From 42277221650c60dd4f3b4d4bcea4c671e2ef0433 Mon Sep 17 00:00:00 2001
From: 嘉渊 <wangjiaming.wjm@alibaba-inc.com>
Date: 星期四, 18 五月 2023 15:32:23 +0800
Subject: [PATCH] update repo

---
 docs/academic_recipe/asr_recipe.md |   17 +++++++++++------
 1 files changed, 11 insertions(+), 6 deletions(-)
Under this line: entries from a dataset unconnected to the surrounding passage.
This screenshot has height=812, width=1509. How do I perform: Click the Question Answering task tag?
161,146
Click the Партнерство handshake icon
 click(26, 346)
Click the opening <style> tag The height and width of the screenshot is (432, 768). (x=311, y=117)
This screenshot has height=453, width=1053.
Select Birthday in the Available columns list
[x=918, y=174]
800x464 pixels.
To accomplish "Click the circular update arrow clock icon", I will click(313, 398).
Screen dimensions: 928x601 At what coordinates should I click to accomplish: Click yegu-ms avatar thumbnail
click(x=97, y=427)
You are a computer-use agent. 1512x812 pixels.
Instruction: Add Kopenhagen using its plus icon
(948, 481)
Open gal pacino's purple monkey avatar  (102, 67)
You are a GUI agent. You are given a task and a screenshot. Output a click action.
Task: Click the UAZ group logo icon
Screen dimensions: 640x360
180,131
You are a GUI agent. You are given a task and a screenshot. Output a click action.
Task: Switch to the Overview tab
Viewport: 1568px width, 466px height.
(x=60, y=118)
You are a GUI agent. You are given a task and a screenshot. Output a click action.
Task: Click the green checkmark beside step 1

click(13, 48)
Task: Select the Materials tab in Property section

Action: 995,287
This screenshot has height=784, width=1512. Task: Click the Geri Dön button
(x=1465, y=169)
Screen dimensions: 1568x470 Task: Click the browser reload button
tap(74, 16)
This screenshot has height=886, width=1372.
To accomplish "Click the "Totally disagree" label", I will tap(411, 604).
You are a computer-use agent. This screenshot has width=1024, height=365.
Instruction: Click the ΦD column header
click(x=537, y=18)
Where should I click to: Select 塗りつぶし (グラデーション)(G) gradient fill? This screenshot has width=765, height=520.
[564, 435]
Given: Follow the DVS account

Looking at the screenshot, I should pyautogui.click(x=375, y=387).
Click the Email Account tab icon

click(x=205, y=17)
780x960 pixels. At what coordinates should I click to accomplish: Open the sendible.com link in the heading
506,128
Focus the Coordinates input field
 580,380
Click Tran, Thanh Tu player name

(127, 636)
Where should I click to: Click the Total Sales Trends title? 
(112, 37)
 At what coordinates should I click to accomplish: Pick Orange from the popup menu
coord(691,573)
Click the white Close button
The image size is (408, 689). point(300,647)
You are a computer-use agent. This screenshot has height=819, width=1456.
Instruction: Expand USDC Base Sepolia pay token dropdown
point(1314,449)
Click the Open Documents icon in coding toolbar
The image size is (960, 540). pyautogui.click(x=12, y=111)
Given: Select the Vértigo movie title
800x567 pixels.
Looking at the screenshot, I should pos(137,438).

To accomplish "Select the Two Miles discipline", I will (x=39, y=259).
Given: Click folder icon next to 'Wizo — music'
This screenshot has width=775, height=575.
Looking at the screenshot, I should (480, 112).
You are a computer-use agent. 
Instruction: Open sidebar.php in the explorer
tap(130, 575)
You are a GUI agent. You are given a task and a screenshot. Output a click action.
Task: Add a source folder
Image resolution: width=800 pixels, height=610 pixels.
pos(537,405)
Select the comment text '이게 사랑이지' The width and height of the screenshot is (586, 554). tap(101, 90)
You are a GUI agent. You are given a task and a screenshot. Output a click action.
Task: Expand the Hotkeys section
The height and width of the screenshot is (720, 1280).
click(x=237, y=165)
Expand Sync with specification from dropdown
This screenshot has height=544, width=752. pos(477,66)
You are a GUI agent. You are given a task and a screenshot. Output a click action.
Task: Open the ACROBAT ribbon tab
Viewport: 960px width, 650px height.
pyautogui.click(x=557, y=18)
diff --git a/docs/academic_recipe/asr_recipe.md b/docs/academic_recipe/asr_recipe.md
index e393c10..85144c1 100644
--- a/docs/academic_recipe/asr_recipe.md
+++ b/docs/academic_recipe/asr_recipe.md
@@ -1,7 +1,11 @@
 # Speech Recognition
 Here we take "Training a paraformer model from scratch using the AISHELL-1 dataset" as an example to introduce how to use FunASR. According to this example, users can similarly employ other datasets (such as AISHELL-2 dataset, etc.) to train other models (such as conformer, transformer, etc.).
 
-## Overall Introduction
+## Quick Start
+
+
+
+## Introduction
 We provide a recipe `egs/aishell/paraformer/run.sh` for training a paraformer model on AISHELL-1 dataset. This recipe consists of five stages, supporting training on multiple GPUs and decoding by CPU or GPU. Before introducing each stage in detail, we first explain several parameters which should be set by users.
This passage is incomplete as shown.